To get you started, here are a few things to consider:

The government that is demanding its citizens get a vaccine even when it conflicts with their well-formed conscience is the same authority that not only defends but promotes some of the most permissive abortion laws in the country. That’s why it’s especially offensive for our pro-abortion leaders to defend “freedom of choice” when it comes to destroying a defenseless baby in the womb while at the same time refusing that same choice to those whose consciences forbid them to receive the COVID vaccine.

The other point to recognize is that standing up for what we believe is right—and again, it requires effort on our part to determine what that is—may involve personal cost.
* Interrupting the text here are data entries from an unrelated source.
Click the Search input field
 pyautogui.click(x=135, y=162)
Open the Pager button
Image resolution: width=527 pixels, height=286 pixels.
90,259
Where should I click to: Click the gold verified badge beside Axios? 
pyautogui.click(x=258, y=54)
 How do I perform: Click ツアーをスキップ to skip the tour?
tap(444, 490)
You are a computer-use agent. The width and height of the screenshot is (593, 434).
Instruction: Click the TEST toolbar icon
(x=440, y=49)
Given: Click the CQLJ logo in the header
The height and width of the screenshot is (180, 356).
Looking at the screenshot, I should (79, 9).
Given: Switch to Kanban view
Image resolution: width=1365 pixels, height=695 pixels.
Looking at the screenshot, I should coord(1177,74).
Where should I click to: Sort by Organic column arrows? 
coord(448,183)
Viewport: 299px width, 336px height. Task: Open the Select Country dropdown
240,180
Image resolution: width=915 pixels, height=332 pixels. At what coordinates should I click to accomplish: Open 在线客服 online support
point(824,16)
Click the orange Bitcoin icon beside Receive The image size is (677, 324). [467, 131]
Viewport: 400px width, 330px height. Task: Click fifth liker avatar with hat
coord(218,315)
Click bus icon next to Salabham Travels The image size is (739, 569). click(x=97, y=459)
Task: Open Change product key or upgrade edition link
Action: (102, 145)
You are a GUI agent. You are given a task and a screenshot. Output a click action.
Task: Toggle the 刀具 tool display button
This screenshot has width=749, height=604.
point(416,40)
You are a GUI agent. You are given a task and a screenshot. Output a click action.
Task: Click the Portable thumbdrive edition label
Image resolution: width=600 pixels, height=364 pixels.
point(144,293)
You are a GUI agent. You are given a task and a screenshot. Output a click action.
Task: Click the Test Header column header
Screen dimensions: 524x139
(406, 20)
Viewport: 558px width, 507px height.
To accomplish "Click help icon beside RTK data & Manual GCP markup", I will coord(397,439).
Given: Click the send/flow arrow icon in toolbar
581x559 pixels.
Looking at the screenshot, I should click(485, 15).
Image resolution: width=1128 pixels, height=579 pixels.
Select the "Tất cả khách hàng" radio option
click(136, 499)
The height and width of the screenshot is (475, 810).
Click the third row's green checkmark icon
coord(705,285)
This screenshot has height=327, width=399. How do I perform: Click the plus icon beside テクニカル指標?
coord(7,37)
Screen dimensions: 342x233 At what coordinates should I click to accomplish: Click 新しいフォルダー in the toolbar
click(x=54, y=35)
Regardless of how anyone may feel about vaccine mandates, no one can argue that many including Coach Rolovich and four of his assistants have made an enormous sacrifice to be true to their consciences and without sacrificing their obligation to contribute to the Common Good.

Movie: Man for all Seasons

- Sir Thomas More, who has been friend and Chancellor for King Henry VIII is now being investigated for his refusal to sign the “Act of Supremacy” that Henry as King of England had supreme authority over the Church in England. Thomas More refused to sign the Act.

In one scene following Thomas enduring the ordeal of being questioned as to why he refused to sign (Thomas was silent regarding the reasons for his refusal until after his trial and sentencing), is met by his good friend the Duke of Norfolk. The duke tries to persuade Thomas to sign the Act: it was a simple thing just sign his name, sign just to go along, and get along with the king, sign for the sake of friendship and good fellowship, as so many of his friends had done. At this point, Thomas reminds the duke that we each have the responsibility of following our conscience, as a matter of fact each of us will be judged by God on whether we have followed our conscience. Therefore, Thomas asks the duke, when they each stand before the Judgement Seat of God and the duke and friends are granted entry into heaven for having followed their consciences, but Thomas is condemned to hell for going against his conscience, will the duke for the sake of friendship and good fellowship accompany Thomas to hell?

As we take time this week to reflect on these both timely and timeless issues, let us ask God for the grace to respond courageously when confronted with demands that defy our well-formed consciences. Let us always remember that love is the highest law, the highest calling; bitterness, anger, hatred have no place in the heart of a Christian no matter how one feels about any particular issue.

For we know that if we remain faithful to Jesus, then we will hear those beautiful words spoken to Bartimaeus in today’s Gospel: “Take courage; get up, Jesus is calling you.”